Le deuxieme aspect distinctif est la preponderance de la gestion des identites et des acces (IAM) comme vecteur d'attaque principal. Dans un environnement cloud, la quasi-totalite des actions passent par des mécanismes d'authentification et d'autorisation bases sur des politiques IAM. Comprendre et exploiter les failles de ces politiques constitue le coeur du pentest cloud. Un role IAM mal configure peut donner acces a l'integralite d'un compte cloud, sans qu'aucune vulnérabilité technique classique ne soit exploitee.
Le troisieme aspect concerne la nature ephemere et dynamique des ressources cloud. Les instances sont creees et detruites en permanence via l'infrastructure as code. Les conteneurs ont une duree de vie de quelques minutes. Les fonctions serverless s'executent pendant quelques secondes. Le pentester doit adapter sa méthodologie a cette realite en privilegiant l'analyse des configurations et des politiques plutot que la recherche de vulnérabilités sur des systèmes spécifiques qui peuvent disparaitre a tout moment.
Enfin, le quatrieme aspect est la richesse des services manages proposes par chaque fournisseur. AWS propose plus de 200 services, Azure plus de 300, et GCP plus de 150. Chaque service possede ses propres mécanismes de sécurité, ses propres risques de mauvaise configuration et ses propres vecteurs d'attaque. Un pentester cloud doit donc maintenir une connaissance actualisee d'un écosystème en perpetuelle evolution.
| Critere | Pentest traditionnel | Pentest cloud |
|---|---|---|
| Surface d'attaque | Réseau, OS, applications | API, IAM, services manages, configurations |
| Acces initial | Scan de ports, exploitation de services | Credentials volees, mauvaises configurations IAM |
| Mouvement lateral | Pivoting réseau, pass-the-hash | Escalade de privileges IAM, cross-account access |
| Persistence | Backdoors, rootkits | Cles d'acces, roles federees, Lambda backdoors |
| Exfiltration | Tunnels DNS, canaux coverts | Buckets publics, snapshots partages, API endpoints |
| Outils principaux | Nmap, Metasploit, Burp Suite | ScoutSuite, Prowler, Pacu, ROADtools |
| Cadre legal | Autorisation du proprietaire | Autorisation + respect des politiques du CSP |
Chapitre 2 : Méthodologie de Test d'Intrusion Cloud
2.1 Phase de reconnaissance (OSINT cloud)
La reconnaissance constitue la premiere phase de tout pentest cloud. Elle vise a collecter un maximum d'informations sur l'infrastructure cible sans interagir directement avec les systèmes audites. En contexte cloud, cette phase présente des specificites importantes liees a la nature des services et a leur exposition sur Internet.

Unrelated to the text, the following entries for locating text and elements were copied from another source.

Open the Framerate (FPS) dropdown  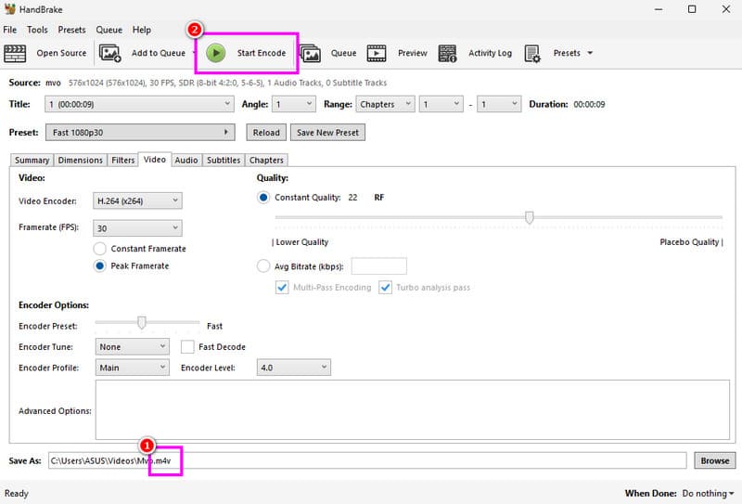[138, 228]
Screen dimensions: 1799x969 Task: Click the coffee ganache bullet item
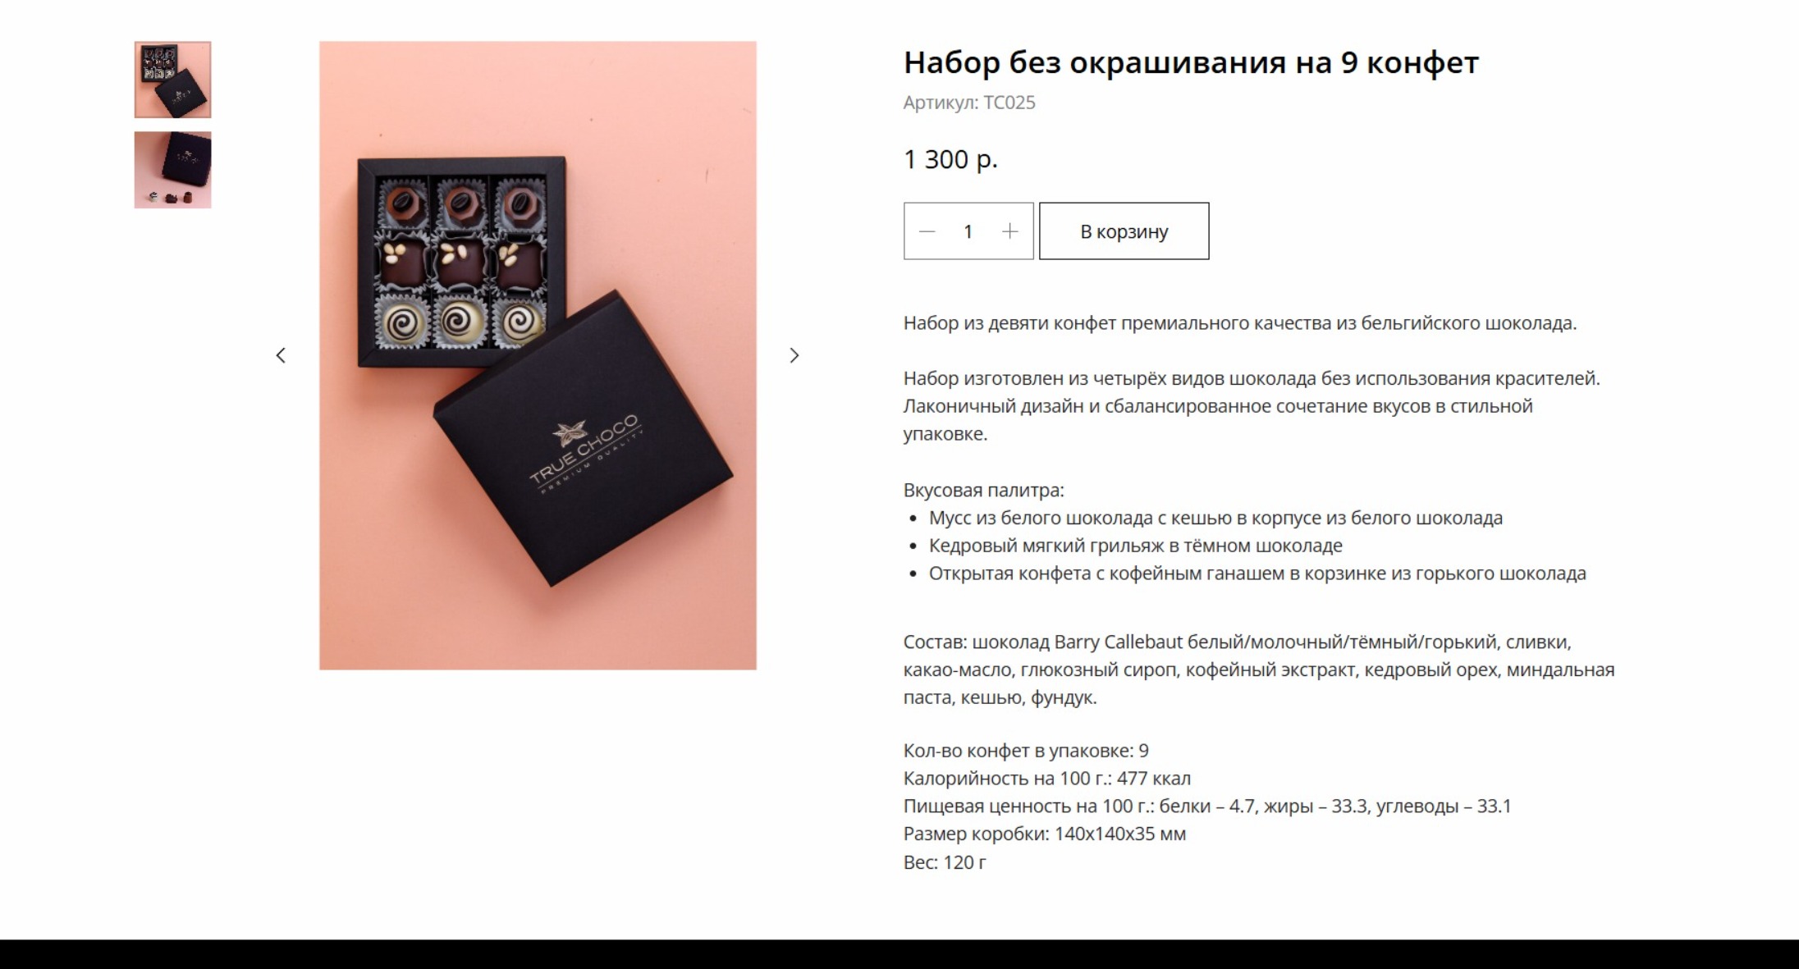point(1257,574)
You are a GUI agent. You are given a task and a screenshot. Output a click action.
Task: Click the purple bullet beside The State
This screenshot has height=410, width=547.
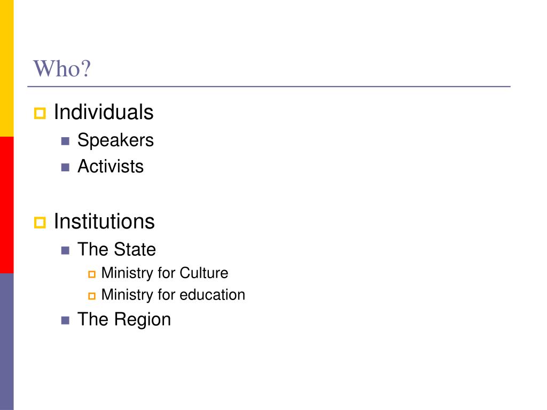click(65, 250)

La decouverte de buckets S3 et d'espaces de stockage publics représente souvent le point de depart de la reconnaissance cloud. Des outils comme cloud_enum permettent de decouvrir des ressources de stockage exposees en testant des variations de noms bases sur le domaine de la cible. La commande typique est la suivante :
python3 cloud_enum.py -k entreprise-cible -k entreprisecible --disable-gcp
Les certificats SSL/TLS constituent une source precieuse d'informations. Le Certificate Transparency Log permet de decouvrir des sous-domaines associes a l'infrastructure cloud de la cible. L'outil crt.sh ou des requetes directes sur les logs CT revelent souvent des noms de domaine pointant vers des services cloud (par exemple *.s3.amazonaws.com, *.blob.core.windows.net, *.storage.googleapis.com).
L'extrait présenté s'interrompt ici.